Data under study Block Start

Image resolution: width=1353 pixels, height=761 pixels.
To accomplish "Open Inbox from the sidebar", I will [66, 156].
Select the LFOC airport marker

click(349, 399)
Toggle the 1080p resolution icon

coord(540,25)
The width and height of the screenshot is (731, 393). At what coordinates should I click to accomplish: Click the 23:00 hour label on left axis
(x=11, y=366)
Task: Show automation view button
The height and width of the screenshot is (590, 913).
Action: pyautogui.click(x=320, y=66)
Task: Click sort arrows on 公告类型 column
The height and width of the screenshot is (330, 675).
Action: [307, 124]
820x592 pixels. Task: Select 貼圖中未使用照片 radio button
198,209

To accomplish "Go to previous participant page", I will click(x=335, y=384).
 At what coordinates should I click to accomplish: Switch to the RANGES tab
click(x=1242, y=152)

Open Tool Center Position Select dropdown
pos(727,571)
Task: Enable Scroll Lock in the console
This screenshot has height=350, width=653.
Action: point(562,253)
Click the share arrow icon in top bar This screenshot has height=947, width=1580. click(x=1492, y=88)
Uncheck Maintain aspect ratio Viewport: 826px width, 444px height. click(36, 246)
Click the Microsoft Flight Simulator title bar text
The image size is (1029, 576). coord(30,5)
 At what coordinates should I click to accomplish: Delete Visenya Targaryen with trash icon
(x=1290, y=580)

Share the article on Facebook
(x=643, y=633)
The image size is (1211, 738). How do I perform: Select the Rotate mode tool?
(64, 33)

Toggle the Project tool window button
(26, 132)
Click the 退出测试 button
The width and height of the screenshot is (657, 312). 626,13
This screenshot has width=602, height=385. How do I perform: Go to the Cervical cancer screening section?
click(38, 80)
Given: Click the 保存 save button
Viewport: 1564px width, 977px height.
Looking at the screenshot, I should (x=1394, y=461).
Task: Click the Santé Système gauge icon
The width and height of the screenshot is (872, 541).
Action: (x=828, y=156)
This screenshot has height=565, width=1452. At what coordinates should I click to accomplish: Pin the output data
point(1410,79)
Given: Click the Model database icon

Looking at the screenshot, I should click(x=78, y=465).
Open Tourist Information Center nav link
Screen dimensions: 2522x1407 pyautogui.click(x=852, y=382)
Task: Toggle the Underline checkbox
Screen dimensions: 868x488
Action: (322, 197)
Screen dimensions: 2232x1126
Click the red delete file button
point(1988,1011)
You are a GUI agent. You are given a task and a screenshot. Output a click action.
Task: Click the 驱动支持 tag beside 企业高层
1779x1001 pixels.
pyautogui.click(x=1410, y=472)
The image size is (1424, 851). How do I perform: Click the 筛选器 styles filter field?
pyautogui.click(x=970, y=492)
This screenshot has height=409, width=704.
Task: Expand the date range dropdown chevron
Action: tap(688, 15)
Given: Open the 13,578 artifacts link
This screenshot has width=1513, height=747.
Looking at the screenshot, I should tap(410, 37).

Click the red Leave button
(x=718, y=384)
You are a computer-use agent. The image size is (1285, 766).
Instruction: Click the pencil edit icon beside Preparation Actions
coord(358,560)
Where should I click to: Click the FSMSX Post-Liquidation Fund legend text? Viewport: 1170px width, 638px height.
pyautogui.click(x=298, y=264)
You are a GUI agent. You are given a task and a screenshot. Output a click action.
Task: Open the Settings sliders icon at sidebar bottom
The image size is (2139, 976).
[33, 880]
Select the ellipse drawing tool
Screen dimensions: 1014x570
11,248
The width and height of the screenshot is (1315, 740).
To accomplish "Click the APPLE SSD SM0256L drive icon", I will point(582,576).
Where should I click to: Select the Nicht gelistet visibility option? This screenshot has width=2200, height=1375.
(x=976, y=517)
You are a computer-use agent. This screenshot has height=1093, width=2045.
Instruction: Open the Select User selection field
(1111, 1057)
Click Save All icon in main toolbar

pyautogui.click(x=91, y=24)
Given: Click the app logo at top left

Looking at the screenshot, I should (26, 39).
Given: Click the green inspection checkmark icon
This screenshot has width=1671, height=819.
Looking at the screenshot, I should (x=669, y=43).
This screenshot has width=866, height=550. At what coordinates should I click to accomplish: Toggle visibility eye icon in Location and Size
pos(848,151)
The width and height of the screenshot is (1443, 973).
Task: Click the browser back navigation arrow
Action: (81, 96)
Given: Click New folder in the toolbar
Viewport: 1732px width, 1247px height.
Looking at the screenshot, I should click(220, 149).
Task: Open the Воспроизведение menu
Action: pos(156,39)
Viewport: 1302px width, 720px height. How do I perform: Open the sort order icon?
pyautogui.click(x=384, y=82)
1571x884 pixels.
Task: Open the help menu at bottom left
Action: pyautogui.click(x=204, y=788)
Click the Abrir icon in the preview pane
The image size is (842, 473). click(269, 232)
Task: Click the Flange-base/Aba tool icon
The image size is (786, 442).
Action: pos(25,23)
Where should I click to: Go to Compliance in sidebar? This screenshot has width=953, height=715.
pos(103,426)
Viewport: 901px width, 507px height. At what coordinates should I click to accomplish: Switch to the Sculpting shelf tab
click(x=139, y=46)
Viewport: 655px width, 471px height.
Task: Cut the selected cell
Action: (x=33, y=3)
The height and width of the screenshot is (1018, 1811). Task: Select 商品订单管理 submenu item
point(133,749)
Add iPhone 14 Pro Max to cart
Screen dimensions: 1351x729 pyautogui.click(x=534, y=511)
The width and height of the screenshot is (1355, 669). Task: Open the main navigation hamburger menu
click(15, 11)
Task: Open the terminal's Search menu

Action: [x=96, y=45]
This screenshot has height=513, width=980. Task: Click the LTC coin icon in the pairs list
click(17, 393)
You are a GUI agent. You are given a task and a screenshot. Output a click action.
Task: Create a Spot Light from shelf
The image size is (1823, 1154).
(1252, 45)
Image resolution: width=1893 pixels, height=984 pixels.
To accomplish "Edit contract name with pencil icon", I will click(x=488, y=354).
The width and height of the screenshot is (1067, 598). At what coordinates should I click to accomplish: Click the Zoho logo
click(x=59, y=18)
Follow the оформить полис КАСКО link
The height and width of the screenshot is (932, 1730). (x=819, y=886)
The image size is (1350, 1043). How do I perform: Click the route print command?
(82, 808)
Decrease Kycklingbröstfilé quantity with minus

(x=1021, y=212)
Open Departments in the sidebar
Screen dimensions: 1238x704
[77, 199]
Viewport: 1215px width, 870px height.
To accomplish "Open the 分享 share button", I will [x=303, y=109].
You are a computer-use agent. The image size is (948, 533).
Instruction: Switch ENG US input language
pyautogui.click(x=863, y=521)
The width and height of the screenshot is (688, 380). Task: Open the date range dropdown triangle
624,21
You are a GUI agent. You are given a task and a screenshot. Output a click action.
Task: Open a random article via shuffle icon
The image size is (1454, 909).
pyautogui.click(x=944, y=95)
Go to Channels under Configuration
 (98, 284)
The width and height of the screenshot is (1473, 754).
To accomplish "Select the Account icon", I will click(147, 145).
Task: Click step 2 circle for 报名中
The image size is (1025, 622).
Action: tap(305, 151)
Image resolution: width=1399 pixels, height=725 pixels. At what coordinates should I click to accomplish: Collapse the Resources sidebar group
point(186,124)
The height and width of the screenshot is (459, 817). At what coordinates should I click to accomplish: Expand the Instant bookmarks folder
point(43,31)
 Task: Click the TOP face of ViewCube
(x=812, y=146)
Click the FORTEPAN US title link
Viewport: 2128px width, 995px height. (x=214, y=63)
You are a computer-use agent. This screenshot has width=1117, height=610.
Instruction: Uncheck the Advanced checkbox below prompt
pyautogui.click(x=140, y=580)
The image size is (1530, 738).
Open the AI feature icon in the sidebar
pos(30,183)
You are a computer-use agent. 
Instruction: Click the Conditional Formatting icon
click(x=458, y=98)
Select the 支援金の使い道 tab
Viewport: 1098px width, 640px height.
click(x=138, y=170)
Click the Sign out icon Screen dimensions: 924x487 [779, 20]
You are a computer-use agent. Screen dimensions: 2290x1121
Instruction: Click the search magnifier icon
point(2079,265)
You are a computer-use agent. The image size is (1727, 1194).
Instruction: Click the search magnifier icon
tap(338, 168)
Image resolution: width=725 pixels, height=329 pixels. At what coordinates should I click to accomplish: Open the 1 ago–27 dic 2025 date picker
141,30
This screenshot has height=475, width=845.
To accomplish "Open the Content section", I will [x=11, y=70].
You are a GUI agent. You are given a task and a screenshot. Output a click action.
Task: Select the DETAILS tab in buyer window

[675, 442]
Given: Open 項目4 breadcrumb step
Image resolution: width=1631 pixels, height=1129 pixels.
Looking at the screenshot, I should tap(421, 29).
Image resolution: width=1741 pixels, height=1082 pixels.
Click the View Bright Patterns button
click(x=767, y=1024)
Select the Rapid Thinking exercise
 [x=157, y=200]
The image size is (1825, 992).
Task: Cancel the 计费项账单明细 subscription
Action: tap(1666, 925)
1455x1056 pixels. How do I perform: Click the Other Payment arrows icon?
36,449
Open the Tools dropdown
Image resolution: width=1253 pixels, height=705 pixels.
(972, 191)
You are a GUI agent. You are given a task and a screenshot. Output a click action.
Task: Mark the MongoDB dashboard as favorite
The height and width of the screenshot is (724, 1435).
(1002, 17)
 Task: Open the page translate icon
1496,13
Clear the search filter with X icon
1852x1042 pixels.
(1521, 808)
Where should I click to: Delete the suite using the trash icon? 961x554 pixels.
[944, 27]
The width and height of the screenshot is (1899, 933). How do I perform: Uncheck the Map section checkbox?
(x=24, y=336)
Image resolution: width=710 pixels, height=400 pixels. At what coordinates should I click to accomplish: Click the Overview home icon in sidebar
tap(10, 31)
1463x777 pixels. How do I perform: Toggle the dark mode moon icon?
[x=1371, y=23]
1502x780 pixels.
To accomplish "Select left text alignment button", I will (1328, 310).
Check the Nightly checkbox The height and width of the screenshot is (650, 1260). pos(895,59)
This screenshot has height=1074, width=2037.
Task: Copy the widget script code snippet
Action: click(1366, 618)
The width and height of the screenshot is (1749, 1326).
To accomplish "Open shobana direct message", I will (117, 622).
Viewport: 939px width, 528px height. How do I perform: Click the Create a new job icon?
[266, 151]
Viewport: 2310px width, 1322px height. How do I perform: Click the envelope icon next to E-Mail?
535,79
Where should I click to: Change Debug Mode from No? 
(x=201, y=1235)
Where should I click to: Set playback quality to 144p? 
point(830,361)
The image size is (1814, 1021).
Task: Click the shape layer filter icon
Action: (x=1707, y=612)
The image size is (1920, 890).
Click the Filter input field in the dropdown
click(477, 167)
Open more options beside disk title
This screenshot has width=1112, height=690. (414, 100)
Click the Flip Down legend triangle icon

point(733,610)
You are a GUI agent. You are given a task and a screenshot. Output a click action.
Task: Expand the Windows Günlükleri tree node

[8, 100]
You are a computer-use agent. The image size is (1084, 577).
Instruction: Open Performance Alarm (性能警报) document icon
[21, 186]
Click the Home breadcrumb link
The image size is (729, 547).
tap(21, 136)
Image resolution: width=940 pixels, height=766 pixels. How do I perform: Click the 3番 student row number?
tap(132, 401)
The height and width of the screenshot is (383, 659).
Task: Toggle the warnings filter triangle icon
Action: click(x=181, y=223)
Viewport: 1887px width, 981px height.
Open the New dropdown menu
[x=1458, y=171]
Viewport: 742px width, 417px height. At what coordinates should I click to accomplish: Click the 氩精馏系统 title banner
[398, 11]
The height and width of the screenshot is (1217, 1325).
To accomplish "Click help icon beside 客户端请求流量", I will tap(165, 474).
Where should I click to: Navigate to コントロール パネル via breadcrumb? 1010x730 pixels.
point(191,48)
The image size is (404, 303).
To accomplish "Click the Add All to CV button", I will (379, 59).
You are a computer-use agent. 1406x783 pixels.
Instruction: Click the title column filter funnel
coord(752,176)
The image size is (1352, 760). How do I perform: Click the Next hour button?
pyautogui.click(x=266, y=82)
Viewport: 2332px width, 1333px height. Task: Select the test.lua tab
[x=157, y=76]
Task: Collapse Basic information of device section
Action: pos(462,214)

Data under study Block End

» **Your instructions**:
Copy each line of the listing that contains the string "step".

» **Answer box**:
Task: Click step 2 circle for 报名中
Given: Open 項目4 breadcrumb step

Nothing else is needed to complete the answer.